■ Try it:
Your answer should be the exact lines of the data below from the one containing "The image size is (608, 971)." through the one containing "The height and"; please include nothing else.

■ Records:
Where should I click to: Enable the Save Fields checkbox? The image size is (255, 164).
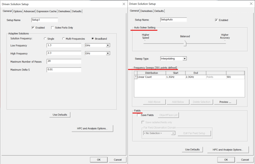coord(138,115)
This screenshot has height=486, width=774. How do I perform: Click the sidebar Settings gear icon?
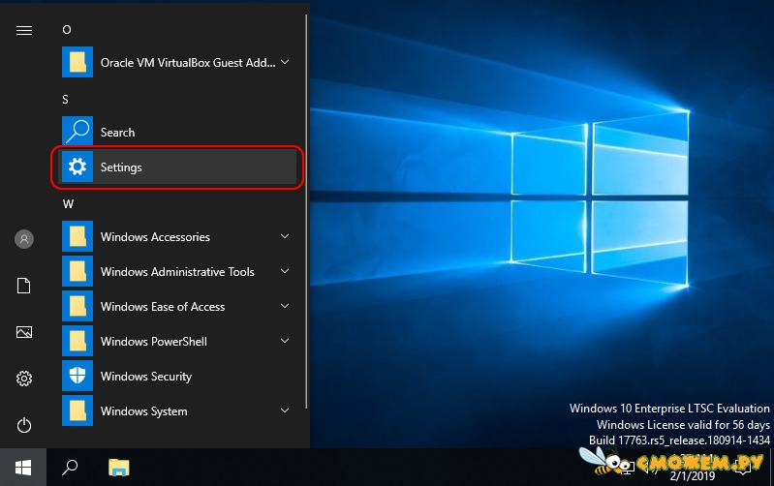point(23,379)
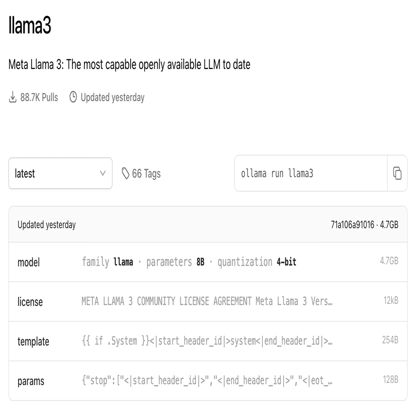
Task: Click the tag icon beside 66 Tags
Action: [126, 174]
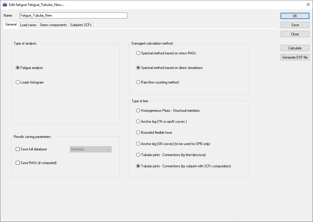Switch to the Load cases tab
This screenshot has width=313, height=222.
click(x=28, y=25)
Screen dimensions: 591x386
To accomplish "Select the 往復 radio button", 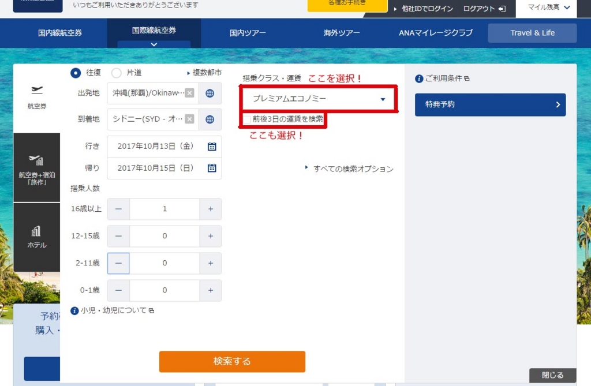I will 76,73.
* * *
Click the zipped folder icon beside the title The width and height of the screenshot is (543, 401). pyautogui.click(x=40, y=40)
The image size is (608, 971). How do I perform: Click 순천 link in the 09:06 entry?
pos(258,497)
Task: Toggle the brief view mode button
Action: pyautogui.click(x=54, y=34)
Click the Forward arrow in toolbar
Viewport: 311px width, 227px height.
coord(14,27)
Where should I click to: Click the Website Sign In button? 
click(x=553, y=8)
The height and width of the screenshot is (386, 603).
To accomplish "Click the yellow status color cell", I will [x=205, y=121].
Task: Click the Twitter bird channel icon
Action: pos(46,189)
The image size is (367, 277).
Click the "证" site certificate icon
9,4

■ Response to the exercise:
The image size is (608, 971). How do I perform: Click 순천 link in the 09:06 entry?
pos(258,497)
Task: Toggle the brief view mode button
Action: pyautogui.click(x=54, y=34)
Click the Forward arrow in toolbar
Viewport: 311px width, 227px height.
coord(14,27)
Where should I click to: Click the Website Sign In button? 
click(x=553, y=8)
The height and width of the screenshot is (386, 603).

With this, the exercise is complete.